Ainsi s'exprime la chanson; mais les faits ne se passèrent pas ainsi. L'histoire nous montre Maliouta en faveur auprès d'Ivan Vasiliévitch longtemps encore après 1565. Beaucoup de favoris, à diverses époques, tombèrent victimes des soupçons du Tzar. Les Basmanof, Griazny, Viazemski succombèrent, mais Maliouta ne perdit pas un instant la confiance du Tzar. Suivant la prédiction de la vieille Onoufrevna, il ne reçut pas son châtiment en ce monde et il mourut d'une mort honorable. Une inscription du monastère Saint-Joseph Volotski, où son corps fut enterré, constate qu'il fut tué sous Païda en servant son souverain.
Comment Maliouta parvint-il à se disculper de la calomnie qu'il avait forgée?—Nous ne le savons pas.
Peut-être Ivan, quand son âme inquiète se fut apaisée, attribua-t-il la démarche de son favori à un zèle qui l'avait induit en erreur; peut-être ses soupçons contre le Tzarévitch ne cessèrent-ils pas complétement. Quoi qu'il en soit, Skouratof non-seulement ne perdit pas la confiance du Tzar, mais à partir de cette époque il lui fut encore plus cher. Jusque-là, la Russie seule haïssait Maliouta, maintenant le Tzarévitch lui-même partageait l'horreur générale. Ivan resta désormais son seul appui; l'exécration universelle répondait au Tzar de sa fidélité.
L'allusion à Basmanof ne passa pas non plus inaperçue. Le germe du soupçon resta dans le cœur d'Ivan et quoiqu'il ne poussât pas immédiatement de racines, il refroidit considérablement l'amitié du Tzar pour son grand échanson. Ivan ne pardonnait jamais à celui dont il avait eu peur un moment, alors même qu'il reconnaissait que ses craintes étaient vaines.
CHAPITRE XV
LA CÉRÉMONIE DU BAISER.
Il est temps de retourner à Morozof. L'émotion d'Hélène en présence de Sérébrany n'avait pas échappé à la pénétration du boyard. D'abord, il l'avait attribuée à une rencontre avec Viazemski, mais plus tard un nouveau soupçon s'éleva dans son âme.
Après avoir dit adieu au prince et l'avoir reconduit jusqu'à la porte, Morozof rentra chez lui. Ses épais sourcils étaient contractés; des rides profondes sillonnaient son front; son visage était en feu, il avait peine à respirer.
En ce moment Hélène dort, pensa-t-il, elle ne m'entendra pas; je vais faire un tour de jardin, la fraîcheur me fera du bien.
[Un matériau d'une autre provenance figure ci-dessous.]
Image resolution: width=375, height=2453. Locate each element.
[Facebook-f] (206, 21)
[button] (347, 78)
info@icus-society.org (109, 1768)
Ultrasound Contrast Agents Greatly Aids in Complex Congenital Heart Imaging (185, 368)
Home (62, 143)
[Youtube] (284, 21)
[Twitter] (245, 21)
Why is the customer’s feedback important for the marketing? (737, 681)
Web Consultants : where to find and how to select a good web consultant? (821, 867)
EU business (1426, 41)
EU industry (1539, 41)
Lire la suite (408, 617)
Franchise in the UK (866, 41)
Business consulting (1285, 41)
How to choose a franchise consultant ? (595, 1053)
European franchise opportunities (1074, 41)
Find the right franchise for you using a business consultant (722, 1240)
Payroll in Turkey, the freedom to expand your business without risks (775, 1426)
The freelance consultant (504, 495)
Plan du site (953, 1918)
Morozof sortit; le jardin était dans l'obscurité: en approchant de la palissade, il vit un vêtement blanc. Surpris, il chercha à distinguer. Soudain quelques paroles arrivèrent à son oreille. Le vieillard s'arrêta, il avait reconnu la voix de sa femme. Derrière la palissade se dessinait, sur le ciel étoilé, la forme vague d'un cavalier. L'inconnu se courba vers Hélène et lui dit quelque chose. Morozof retint sa respiration, mais une rafale du vent, en secouant les sommets des arbres, emporta la voix et les paroles du cavalier. Quel était cet inconnu? Viazemski avait-il réussi par sa persévérance à plaire à Hélène? Le cœur de la femme est une énigme indéchiffrable: Aujourd'hui elle accepte ce qui lui répugnait la veille. Ou n'était-ce pas plutôt Sérébrany qui avait donné rendez-vous à sa femme? Qui sait? Peut-être le prince, qu'il avait reçu comme un fils, venait-il au même instant de faire un affront sanglant au meilleur ami de son père, à celui qui était prêt à mettre sa propre vie en danger pour sauver Sérébrany de la colère du Tzar!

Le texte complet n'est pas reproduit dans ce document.